How the attack unfolded
The gunman was first spotted at a Valero gas station across the street from the church at about 11:20 a.m. (12:20 p.m. ET).
Martin said the suspect was seen in a Valero gas station across the street from the church in Sutherland Springs at about 11:20 a.m. local time on Sunday morning.
The suspect left the gas station, crossed the street, exited his vehicle and began firing before he entered the church, Martin said.
As the suspected shooter left the church, a local resident used their own rifle to engage him, Martin said. The shooter then fled the church, while the citizen pursued him.
After a brief chase, law enforcement later found the suspect dead of a gunshot wound inside his vehicle. A law enforcement official briefed on the investigation said multiple weapons were found in Kelley’s car.
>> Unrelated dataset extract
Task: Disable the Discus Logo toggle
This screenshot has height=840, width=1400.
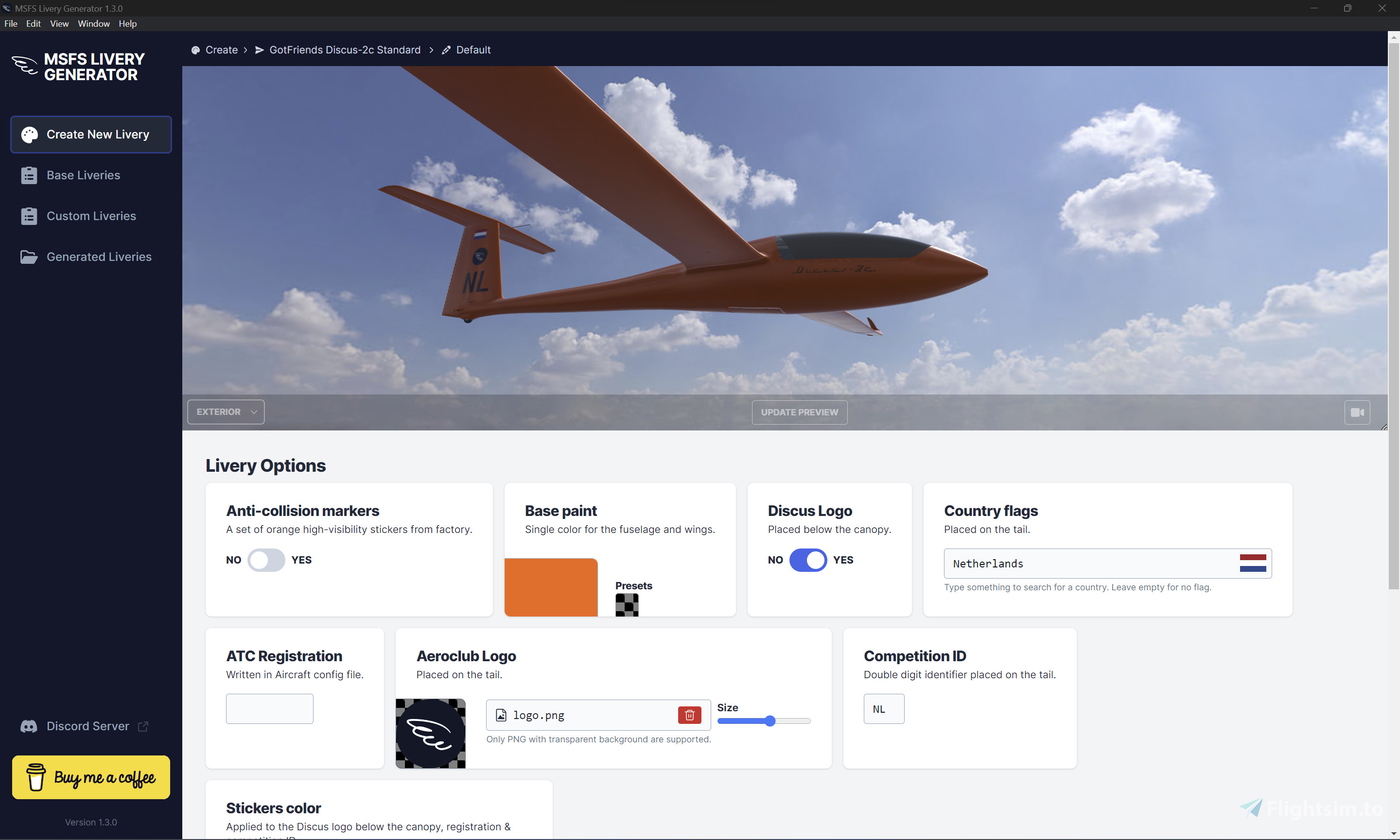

Authorities said they don’t know if the wound was self-inflicted or the result of the resident who fired on the suspect, Martin said.
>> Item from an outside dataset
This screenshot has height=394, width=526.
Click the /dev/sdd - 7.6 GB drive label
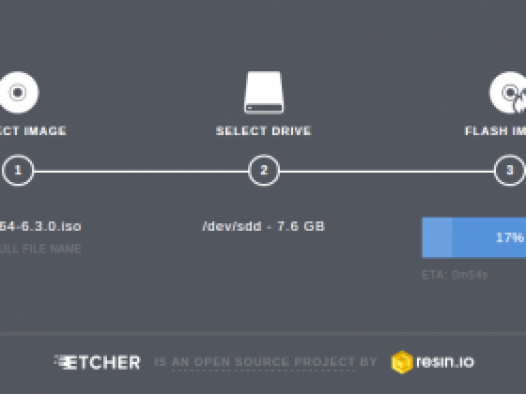tap(264, 226)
The shooter was killed after a brief chase north into neighboring Guadalupe County, Guadalupe County Sheriff’s Office spokesman Robert Murphy said earlier on Sunday.
The grief and support
Hours after the shooting, residents of Sutherland Springs hugged one another, held candles and sang hymns in a vigil Sunday night. Abbott attended the event, in which faith leaders offered words of solace and prayers.
“My heart is broken,” Wilson County Commissioner Albert Gamez Jr. told CNN. “We never think where it can happen, and it does happen. It doesn’t matter where you’re at. In a small community, real quiet and everything, and look at this.”
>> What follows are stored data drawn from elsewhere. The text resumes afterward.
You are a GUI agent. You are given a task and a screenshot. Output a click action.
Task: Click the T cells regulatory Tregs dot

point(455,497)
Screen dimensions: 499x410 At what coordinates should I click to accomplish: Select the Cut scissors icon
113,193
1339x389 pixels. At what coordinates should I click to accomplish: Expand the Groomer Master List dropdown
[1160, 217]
Dana Fletcher, who owns a business down the road from the church, told CNN’s Fredricka Whitfield that Sutherland Springs is a “very small” but “very tight-knit community.”
“There’s two gas stations, the church, a community center, post office, a Dollar General, a tire shop,” she said. “That’s about it.”
The FBI was on the scene of the shooting, according to Michelle Lee, spokeswoman for the FBI’s San Antonio field office. Agents from the San Antonio field office of the Bureau of Alcohol, Tobacco, Firearms and Explosives also headed to the scene, a law enforcement source said.
After the shooting, about 100 family members of victims gathered in a community center next to the church, waiting for news of their loved ones, 26-year-old David Flores told CNN. Local law enforcement, the FBI and the Red Cross were also at the community center.
“My dad saw the gunman run into the church building and then he heard shots and saw people running,” Flores told CNN. “People covered in blood and screaming. It was pandemonium everywhere.”
“Looking around, it’s very sorrowful and the pastors from all the local churches right now are just trying to console everybody,” said Flores when asked to describe the scene inside the community center.
“There were several children injured,” he said. “I know three, personally, who are in critical condition.”
The Connally Memorial Medical Center in nearby Floresville, Texas, received 8 patients with gunshot wounds from the Sutherland Springs church shooting, a statement from the hospital said. Four of those patients were transferred to University Hospital in San Antonio to receive a higher level of care.
One of those patients was in critical condition and needed to be air-lifted.
Three patients were treated at Connally Memorial Medical Center and have been released, the statement said. One patient is in stable condition there.